Open Access Research article

A novel application of quantile regression for identification of biomarkers exemplified by equine cartilage microarray data

Liping Huang1*, Wenying Zhu2, Christopher P Saunders3, James N MacLeod2, Mai Zhou1, Arnold J Stromberg1 and Arne C Bathke1

Author Affiliations

1 Department of Statistics, 815 Patterson Office Tower, University of Kentucky, Lexington, Kentucky, 40508-0027, USA

2 Department of Veterinary Science, Gluck Equine Research Center, Lexington, KY, 40546-0099, USA

3 Document Forensics Laboratory, Department of Applied Information Technology, George Mason University, Fairfax, VA 22030, USA

For all author emails, please log on.

BMC Bioinformatics 2008, 9:300  doi:10.1186/1471-2105-9-300

Published: 2 July 2008



Identification of biomarkers among thousands of genes arrayed for disease classification has been the subject of considerable research in recent years. These studies have focused on disease classification, comparing experimental groups of effected to normal patients. Related experiments can be done to identify tissue-restricted biomarkers, genes with a high level of expression in one tissue compared to other tissue types in the body.


In this study, cartilage was compared with ten other body tissues using a two color array experimental design. Thirty-seven probe sets were identified as cartilage biomarkers. Of these, 13 (35%) have existing annotation associated with cartilage including several well-established cartilage biomarkers. These genes comprise a useful database from which novel targets for cartilage biology research can be selected. We determined cartilage specific Z-scores based on the observed M to classify genes with Z-scores ≥ 1.96 in all ten cartilage/tissue comparisons as cartilage-specific genes.

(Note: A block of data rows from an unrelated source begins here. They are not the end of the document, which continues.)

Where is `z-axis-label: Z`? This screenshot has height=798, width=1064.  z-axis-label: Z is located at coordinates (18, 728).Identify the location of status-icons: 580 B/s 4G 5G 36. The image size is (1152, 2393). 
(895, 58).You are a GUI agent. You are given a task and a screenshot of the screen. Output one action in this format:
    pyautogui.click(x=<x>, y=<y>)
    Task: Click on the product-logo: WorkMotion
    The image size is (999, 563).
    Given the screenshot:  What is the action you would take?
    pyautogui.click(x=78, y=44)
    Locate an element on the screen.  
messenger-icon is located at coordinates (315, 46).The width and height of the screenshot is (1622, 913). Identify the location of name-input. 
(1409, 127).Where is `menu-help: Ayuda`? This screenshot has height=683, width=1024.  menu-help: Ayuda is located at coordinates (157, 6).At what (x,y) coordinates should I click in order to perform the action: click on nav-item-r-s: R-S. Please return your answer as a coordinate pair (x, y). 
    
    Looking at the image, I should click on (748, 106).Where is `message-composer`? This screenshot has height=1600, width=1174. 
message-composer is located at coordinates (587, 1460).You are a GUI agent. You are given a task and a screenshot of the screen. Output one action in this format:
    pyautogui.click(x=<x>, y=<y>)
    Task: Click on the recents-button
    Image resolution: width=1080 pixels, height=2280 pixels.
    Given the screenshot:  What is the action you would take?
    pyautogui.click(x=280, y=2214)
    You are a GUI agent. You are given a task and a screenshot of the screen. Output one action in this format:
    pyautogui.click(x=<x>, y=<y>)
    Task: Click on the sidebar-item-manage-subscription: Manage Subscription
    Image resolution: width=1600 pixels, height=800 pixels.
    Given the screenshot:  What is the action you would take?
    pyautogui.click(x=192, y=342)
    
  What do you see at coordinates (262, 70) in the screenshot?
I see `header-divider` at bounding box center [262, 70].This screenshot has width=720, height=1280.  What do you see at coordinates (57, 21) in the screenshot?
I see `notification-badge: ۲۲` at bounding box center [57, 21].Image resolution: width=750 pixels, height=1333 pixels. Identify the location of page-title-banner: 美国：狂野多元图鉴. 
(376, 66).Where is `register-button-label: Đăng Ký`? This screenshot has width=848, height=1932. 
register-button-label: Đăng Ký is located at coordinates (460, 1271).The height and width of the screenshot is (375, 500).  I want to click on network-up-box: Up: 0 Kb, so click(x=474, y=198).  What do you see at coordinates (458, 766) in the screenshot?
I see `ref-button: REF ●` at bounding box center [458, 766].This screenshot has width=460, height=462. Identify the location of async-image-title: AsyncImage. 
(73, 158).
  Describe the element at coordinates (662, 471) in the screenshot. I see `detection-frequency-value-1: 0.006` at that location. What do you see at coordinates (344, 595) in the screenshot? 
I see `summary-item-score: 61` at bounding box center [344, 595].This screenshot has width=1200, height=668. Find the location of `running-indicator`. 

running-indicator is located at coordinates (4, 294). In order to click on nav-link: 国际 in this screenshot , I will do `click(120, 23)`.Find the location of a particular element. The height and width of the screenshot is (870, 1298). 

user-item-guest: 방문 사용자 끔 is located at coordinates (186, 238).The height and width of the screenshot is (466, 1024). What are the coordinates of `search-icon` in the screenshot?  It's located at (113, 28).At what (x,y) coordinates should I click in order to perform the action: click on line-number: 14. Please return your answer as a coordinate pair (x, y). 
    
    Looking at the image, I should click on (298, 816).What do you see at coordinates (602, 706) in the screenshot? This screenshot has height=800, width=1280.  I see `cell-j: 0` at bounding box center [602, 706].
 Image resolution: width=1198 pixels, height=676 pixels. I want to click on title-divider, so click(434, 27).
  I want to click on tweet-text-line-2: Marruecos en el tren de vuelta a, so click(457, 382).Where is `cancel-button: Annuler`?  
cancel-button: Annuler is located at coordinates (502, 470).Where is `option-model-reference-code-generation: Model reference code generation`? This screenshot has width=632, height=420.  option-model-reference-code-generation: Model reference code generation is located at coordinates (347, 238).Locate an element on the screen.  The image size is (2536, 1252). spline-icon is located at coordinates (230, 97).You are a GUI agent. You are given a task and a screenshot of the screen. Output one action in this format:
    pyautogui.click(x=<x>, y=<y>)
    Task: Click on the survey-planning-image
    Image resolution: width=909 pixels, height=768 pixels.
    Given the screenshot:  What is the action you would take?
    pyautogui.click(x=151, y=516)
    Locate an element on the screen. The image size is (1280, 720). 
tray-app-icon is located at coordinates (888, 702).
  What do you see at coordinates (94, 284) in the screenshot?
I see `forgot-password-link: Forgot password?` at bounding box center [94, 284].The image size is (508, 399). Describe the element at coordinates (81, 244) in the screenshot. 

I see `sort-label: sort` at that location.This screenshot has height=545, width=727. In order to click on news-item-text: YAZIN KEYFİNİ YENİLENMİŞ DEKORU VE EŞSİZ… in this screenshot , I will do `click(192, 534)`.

Quantile regression is a promising method for the analysis of two color array experiments that compare multiple samples in the absence of biological replicates, thereby limiting quantifiable error. We used a nonparametric approach to reveal the relationship between percentiles of M and A, where M is log2(R/G) and A is 0.5 log2(RG) with R representing the gene expression level in cartilage and G representing the gene expression level in one of the other 10 tissues. Then we performed linear quantile regression to identify genes with a cartilage-restricted pattern of expression.